- _Problem details_:
Print out the data below in full, exactly as written.

- _Data excerpts_:
┌──

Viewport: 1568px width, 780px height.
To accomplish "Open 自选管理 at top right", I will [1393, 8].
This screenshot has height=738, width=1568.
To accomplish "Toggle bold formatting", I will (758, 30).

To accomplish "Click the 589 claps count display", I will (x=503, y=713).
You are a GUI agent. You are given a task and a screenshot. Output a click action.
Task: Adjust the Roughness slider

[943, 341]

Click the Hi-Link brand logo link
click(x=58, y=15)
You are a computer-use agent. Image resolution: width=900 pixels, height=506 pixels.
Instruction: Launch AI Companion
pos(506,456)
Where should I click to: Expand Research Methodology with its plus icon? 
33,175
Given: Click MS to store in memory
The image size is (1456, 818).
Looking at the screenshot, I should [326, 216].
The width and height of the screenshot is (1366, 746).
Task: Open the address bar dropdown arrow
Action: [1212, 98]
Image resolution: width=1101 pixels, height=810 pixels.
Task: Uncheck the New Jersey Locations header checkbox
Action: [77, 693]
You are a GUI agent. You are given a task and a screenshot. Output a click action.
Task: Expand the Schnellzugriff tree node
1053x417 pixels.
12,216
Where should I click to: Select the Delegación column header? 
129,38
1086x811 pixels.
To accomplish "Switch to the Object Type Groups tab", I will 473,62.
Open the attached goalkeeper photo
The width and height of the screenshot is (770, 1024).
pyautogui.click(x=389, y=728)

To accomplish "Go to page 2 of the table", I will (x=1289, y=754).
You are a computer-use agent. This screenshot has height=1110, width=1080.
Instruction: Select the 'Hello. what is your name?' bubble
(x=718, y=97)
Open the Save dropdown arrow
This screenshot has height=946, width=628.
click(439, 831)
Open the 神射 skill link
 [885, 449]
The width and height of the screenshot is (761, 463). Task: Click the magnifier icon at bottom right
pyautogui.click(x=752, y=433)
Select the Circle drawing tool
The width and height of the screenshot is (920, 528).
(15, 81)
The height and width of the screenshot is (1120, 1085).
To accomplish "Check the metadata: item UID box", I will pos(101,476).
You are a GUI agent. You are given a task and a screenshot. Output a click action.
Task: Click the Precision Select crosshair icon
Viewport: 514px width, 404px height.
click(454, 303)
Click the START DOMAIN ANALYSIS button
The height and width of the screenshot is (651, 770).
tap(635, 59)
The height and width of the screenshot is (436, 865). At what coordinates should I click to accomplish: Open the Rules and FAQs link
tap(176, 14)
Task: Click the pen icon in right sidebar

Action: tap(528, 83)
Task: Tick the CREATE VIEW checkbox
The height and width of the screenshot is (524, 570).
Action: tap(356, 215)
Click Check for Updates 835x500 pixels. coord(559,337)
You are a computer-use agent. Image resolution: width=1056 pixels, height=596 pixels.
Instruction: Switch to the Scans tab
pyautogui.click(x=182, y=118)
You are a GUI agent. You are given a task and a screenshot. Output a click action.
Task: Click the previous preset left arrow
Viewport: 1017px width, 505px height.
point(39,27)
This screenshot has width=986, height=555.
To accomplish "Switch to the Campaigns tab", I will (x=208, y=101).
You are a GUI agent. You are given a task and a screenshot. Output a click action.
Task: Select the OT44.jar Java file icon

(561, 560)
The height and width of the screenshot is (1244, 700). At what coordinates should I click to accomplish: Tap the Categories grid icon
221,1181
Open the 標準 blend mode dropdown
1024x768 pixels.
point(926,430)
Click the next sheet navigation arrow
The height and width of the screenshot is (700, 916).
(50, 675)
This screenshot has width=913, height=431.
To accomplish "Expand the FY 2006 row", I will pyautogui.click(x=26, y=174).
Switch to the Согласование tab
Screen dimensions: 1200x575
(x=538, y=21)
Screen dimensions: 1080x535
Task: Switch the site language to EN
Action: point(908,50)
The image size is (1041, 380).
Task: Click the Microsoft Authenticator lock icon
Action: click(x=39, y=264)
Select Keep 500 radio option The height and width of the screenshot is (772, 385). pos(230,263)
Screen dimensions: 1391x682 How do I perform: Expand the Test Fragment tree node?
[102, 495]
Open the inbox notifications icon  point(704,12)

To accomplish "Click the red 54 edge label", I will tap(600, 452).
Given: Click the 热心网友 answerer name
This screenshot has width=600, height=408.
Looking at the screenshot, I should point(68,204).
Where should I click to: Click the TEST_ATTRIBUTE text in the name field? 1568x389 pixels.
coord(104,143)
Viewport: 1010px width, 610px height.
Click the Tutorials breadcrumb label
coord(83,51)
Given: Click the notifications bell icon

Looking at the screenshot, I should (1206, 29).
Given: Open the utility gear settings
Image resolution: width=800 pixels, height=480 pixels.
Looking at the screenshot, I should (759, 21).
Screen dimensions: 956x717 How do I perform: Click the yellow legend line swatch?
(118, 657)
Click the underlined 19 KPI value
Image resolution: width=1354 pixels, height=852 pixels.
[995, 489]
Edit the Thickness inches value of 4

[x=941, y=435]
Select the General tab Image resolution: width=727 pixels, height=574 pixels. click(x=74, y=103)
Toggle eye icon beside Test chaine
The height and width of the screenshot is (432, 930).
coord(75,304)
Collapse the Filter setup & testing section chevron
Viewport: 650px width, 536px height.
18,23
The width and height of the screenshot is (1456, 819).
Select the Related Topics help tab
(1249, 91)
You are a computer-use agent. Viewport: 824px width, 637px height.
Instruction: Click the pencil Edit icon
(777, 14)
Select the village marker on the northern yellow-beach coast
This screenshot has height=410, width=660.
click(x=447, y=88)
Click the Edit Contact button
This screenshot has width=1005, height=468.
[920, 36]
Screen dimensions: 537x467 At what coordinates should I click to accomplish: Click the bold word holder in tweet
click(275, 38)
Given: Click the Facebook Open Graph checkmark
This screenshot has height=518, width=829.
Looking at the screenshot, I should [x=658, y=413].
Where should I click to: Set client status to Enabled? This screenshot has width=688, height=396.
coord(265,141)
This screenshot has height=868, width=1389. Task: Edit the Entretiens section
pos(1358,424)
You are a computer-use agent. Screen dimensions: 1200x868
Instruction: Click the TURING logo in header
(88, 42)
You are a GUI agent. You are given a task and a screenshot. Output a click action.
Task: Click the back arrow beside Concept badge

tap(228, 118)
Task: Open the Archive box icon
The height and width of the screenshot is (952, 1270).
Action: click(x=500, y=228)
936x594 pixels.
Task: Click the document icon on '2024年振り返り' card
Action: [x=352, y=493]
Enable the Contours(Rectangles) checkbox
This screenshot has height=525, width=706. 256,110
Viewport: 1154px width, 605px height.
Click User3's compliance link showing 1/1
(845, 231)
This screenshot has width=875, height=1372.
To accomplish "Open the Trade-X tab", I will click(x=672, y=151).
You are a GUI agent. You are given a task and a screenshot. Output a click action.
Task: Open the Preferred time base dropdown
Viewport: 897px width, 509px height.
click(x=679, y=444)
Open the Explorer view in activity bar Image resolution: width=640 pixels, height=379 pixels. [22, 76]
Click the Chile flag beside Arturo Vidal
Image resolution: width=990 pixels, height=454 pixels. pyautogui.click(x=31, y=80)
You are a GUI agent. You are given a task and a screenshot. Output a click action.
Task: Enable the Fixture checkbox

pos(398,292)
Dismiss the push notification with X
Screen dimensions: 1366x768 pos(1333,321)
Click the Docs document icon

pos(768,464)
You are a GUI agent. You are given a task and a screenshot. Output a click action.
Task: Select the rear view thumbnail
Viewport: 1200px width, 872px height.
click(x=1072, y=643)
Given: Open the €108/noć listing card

└──

- _Result below_:
Viewport: 1568px width, 780px height.
To accomplish "Open 自选管理 at top right", I will [1393, 8].
This screenshot has height=738, width=1568.
To accomplish "Toggle bold formatting", I will (758, 30).

To accomplish "Click the 589 claps count display", I will (x=503, y=713).
You are a GUI agent. You are given a task and a screenshot. Output a click action.
Task: Adjust the Roughness slider

[943, 341]

Click the Hi-Link brand logo link
click(x=58, y=15)
You are a computer-use agent. Image resolution: width=900 pixels, height=506 pixels.
Instruction: Launch AI Companion
pos(506,456)
Where should I click to: Expand Research Methodology with its plus icon? 
33,175
Given: Click MS to store in memory
The image size is (1456, 818).
Looking at the screenshot, I should [326, 216].
The width and height of the screenshot is (1366, 746).
Task: Open the address bar dropdown arrow
Action: [1212, 98]
Image resolution: width=1101 pixels, height=810 pixels.
Task: Uncheck the New Jersey Locations header checkbox
Action: [77, 693]
You are a GUI agent. You are given a task and a screenshot. Output a click action.
Task: Expand the Schnellzugriff tree node
1053x417 pixels.
12,216
Where should I click to: Select the Delegación column header? 
129,38
1086x811 pixels.
To accomplish "Switch to the Object Type Groups tab", I will 473,62.
Open the attached goalkeeper photo
The width and height of the screenshot is (770, 1024).
pyautogui.click(x=389, y=728)

To accomplish "Go to page 2 of the table", I will (x=1289, y=754).
You are a computer-use agent. This screenshot has height=1110, width=1080.
Instruction: Select the 'Hello. what is your name?' bubble
(x=718, y=97)
Open the Save dropdown arrow
This screenshot has height=946, width=628.
click(439, 831)
Open the 神射 skill link
 [885, 449]
The width and height of the screenshot is (761, 463). Task: Click the magnifier icon at bottom right
pyautogui.click(x=752, y=433)
Select the Circle drawing tool
The width and height of the screenshot is (920, 528).
(15, 81)
The height and width of the screenshot is (1120, 1085).
To accomplish "Check the metadata: item UID box", I will pos(101,476).
You are a GUI agent. You are given a task and a screenshot. Output a click action.
Task: Click the Precision Select crosshair icon
Viewport: 514px width, 404px height.
click(454, 303)
Click the START DOMAIN ANALYSIS button
The height and width of the screenshot is (651, 770).
tap(635, 59)
The height and width of the screenshot is (436, 865). At what coordinates should I click to accomplish: Open the Rules and FAQs link
tap(176, 14)
Task: Click the pen icon in right sidebar

Action: tap(528, 83)
Task: Tick the CREATE VIEW checkbox
The height and width of the screenshot is (524, 570).
Action: tap(356, 215)
Click Check for Updates 835x500 pixels. coord(559,337)
You are a computer-use agent. Image resolution: width=1056 pixels, height=596 pixels.
Instruction: Switch to the Scans tab
pyautogui.click(x=182, y=118)
You are a GUI agent. You are given a task and a screenshot. Output a click action.
Task: Click the previous preset left arrow
Viewport: 1017px width, 505px height.
point(39,27)
This screenshot has width=986, height=555.
To accomplish "Switch to the Campaigns tab", I will (x=208, y=101).
You are a GUI agent. You are given a task and a screenshot. Output a click action.
Task: Select the OT44.jar Java file icon

(561, 560)
The height and width of the screenshot is (1244, 700). At what coordinates should I click to accomplish: Tap the Categories grid icon
221,1181
Open the 標準 blend mode dropdown
1024x768 pixels.
point(926,430)
Click the next sheet navigation arrow
The height and width of the screenshot is (700, 916).
(50, 675)
This screenshot has width=913, height=431.
To accomplish "Expand the FY 2006 row", I will pyautogui.click(x=26, y=174).
Switch to the Согласование tab
Screen dimensions: 1200x575
(x=538, y=21)
Screen dimensions: 1080x535
Task: Switch the site language to EN
Action: point(908,50)
The image size is (1041, 380).
Task: Click the Microsoft Authenticator lock icon
Action: click(x=39, y=264)
Select Keep 500 radio option The height and width of the screenshot is (772, 385). pos(230,263)
Screen dimensions: 1391x682 How do I perform: Expand the Test Fragment tree node?
[102, 495]
Open the inbox notifications icon  point(704,12)

To accomplish "Click the red 54 edge label", I will tap(600, 452).
Given: Click the 热心网友 answerer name
This screenshot has width=600, height=408.
Looking at the screenshot, I should point(68,204).
Where should I click to: Click the TEST_ATTRIBUTE text in the name field? 1568x389 pixels.
coord(104,143)
Viewport: 1010px width, 610px height.
Click the Tutorials breadcrumb label
coord(83,51)
Given: Click the notifications bell icon

Looking at the screenshot, I should (1206, 29).
Given: Open the utility gear settings
Image resolution: width=800 pixels, height=480 pixels.
Looking at the screenshot, I should (759, 21).
Screen dimensions: 956x717 How do I perform: Click the yellow legend line swatch?
(118, 657)
Click the underlined 19 KPI value
Image resolution: width=1354 pixels, height=852 pixels.
[995, 489]
Edit the Thickness inches value of 4

[x=941, y=435]
Select the General tab Image resolution: width=727 pixels, height=574 pixels. click(x=74, y=103)
Toggle eye icon beside Test chaine
The height and width of the screenshot is (432, 930).
coord(75,304)
Collapse the Filter setup & testing section chevron
Viewport: 650px width, 536px height.
18,23
The width and height of the screenshot is (1456, 819).
Select the Related Topics help tab
(1249, 91)
You are a computer-use agent. Viewport: 824px width, 637px height.
Instruction: Click the pencil Edit icon
(777, 14)
Select the village marker on the northern yellow-beach coast
This screenshot has height=410, width=660.
click(x=447, y=88)
Click the Edit Contact button
This screenshot has width=1005, height=468.
[920, 36]
Screen dimensions: 537x467 At what coordinates should I click to accomplish: Click the bold word holder in tweet
click(275, 38)
Given: Click the Facebook Open Graph checkmark
This screenshot has height=518, width=829.
Looking at the screenshot, I should [x=658, y=413].
Where should I click to: Set client status to Enabled? This screenshot has width=688, height=396.
coord(265,141)
This screenshot has height=868, width=1389. Task: Edit the Entretiens section
pos(1358,424)
You are a computer-use agent. Screen dimensions: 1200x868
Instruction: Click the TURING logo in header
(88, 42)
You are a GUI agent. You are given a task and a screenshot. Output a click action.
Task: Click the back arrow beside Concept badge

tap(228, 118)
Task: Open the Archive box icon
The height and width of the screenshot is (952, 1270).
Action: click(x=500, y=228)
936x594 pixels.
Task: Click the document icon on '2024年振り返り' card
Action: [x=352, y=493]
Enable the Contours(Rectangles) checkbox
This screenshot has height=525, width=706. 256,110
Viewport: 1154px width, 605px height.
Click User3's compliance link showing 1/1
(845, 231)
This screenshot has width=875, height=1372.
To accomplish "Open the Trade-X tab", I will click(x=672, y=151).
You are a GUI agent. You are given a task and a screenshot. Output a click action.
Task: Open the Preferred time base dropdown
Viewport: 897px width, 509px height.
click(x=679, y=444)
Open the Explorer view in activity bar Image resolution: width=640 pixels, height=379 pixels. [22, 76]
Click the Chile flag beside Arturo Vidal
Image resolution: width=990 pixels, height=454 pixels. pyautogui.click(x=31, y=80)
You are a GUI agent. You are given a task and a screenshot. Output a click action.
Task: Enable the Fixture checkbox

pos(398,292)
Dismiss the push notification with X
Screen dimensions: 1366x768 pos(1333,321)
Click the Docs document icon

pos(768,464)
You are a GUI agent. You are given a task and a screenshot. Output a click action.
Task: Select the rear view thumbnail
Viewport: 1200px width, 872px height.
click(x=1072, y=643)
Given: Open the €108/noć listing card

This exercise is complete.